Le Siècle des Lumières est à peine entamé que Saint-Domingue est
déjà la plus riche et la plus rentable des possessions du royaume. Si les
engagés de la misère sont indésirables, ceux dont la spécialité est utile
continuent d'arriver individuellement ou par petits groupes au milieu du
flot d'esclaves arrachés au Vieux Continent pour les besoins de l'économie
de plantation. C'est depuis cette époque, et jusqu'aux soubresauts de la
révolution haïtienne, que s'inscrivent les recherches de Solène Brisseau.
Parmi les deux cent mille migrants de cette période, les Bretons ne
sont pas aussi nombreux que les Aquitains et autres Gascons ou Basques,
et il est n'est pas aisé de suivre leur trajectoire, débrouiller l'écheveau des
réseaux, des alliances. C'est à cette tâche que s'est attelée Solène Brisseau,
en s'efforçant de pister, à travers les archives, la grande entreprise d'une
soixantaine de Bretons, pour moitié noble, en y incluant les enfants nés
dans la colonie et quatre métropolitains n'ayant jamais tenté le périple
qui se sont contentés de percevoir les fruits de leurs placements.
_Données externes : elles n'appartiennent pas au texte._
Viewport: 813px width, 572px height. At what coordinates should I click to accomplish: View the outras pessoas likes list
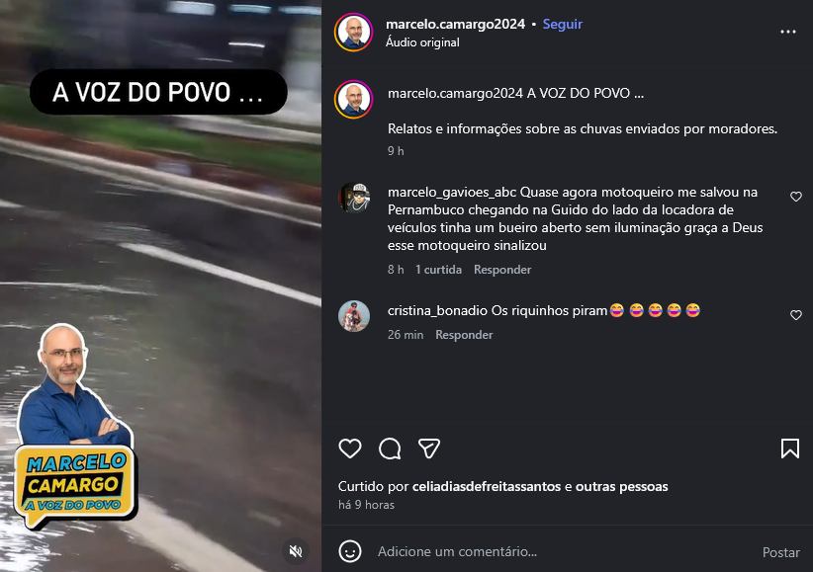coord(622,486)
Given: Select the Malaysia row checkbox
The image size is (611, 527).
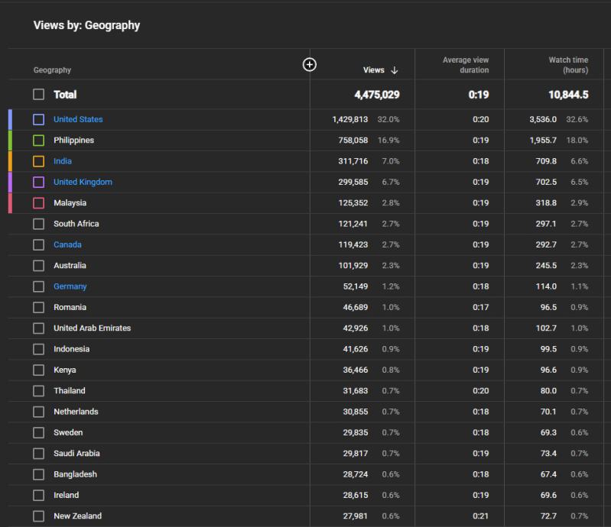Looking at the screenshot, I should [38, 203].
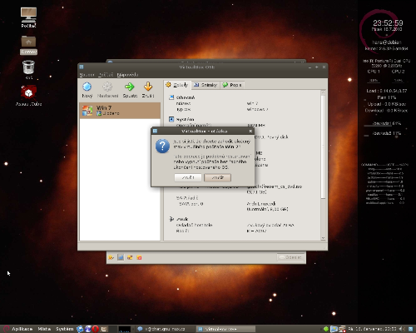Click the Obecné section header link
Screen dimensions: 416x333
tap(186, 97)
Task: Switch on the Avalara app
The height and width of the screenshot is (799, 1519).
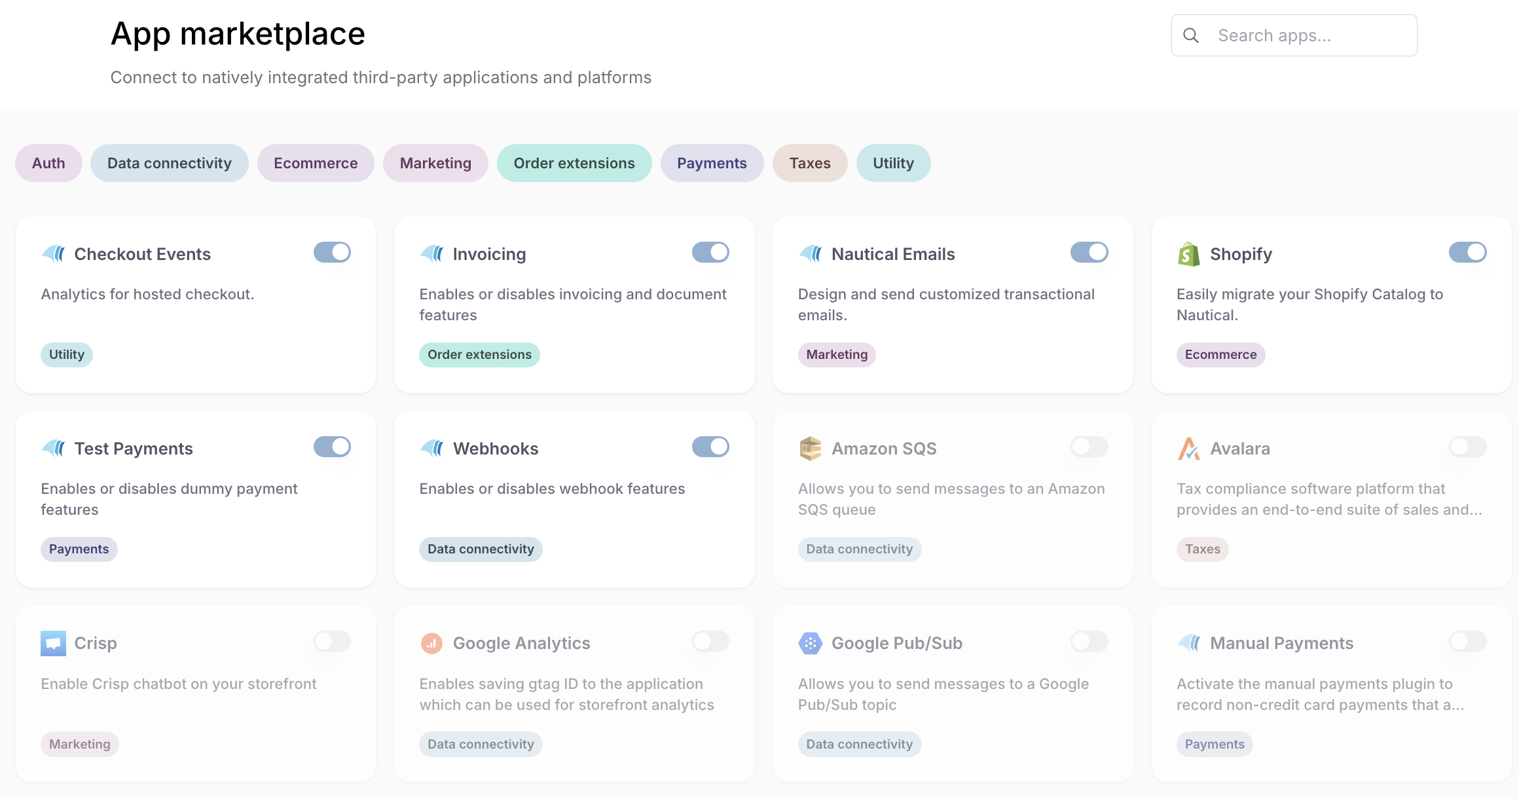Action: [x=1467, y=447]
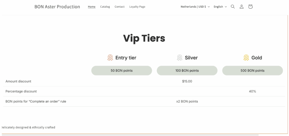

L'aventure de ces Bretons s'inscrit dans l'Atlantic History qui se
développe aujourd'hui autour de la vaste mer intérieure qui relie trois
continents., dont l'Afrique, moteur du capitalisme planteur, fournissant
et renouvelant sans cesse la main d'oeuvre servile. Lorsque la Révolution
noire brise ces vils liens, la terreur change de camp. C'est la conclusion
d'une époque, le début d'une autre, marquée par l'essaimage à l'étranger
ou le retour en France des survivants ou de leurs enfants.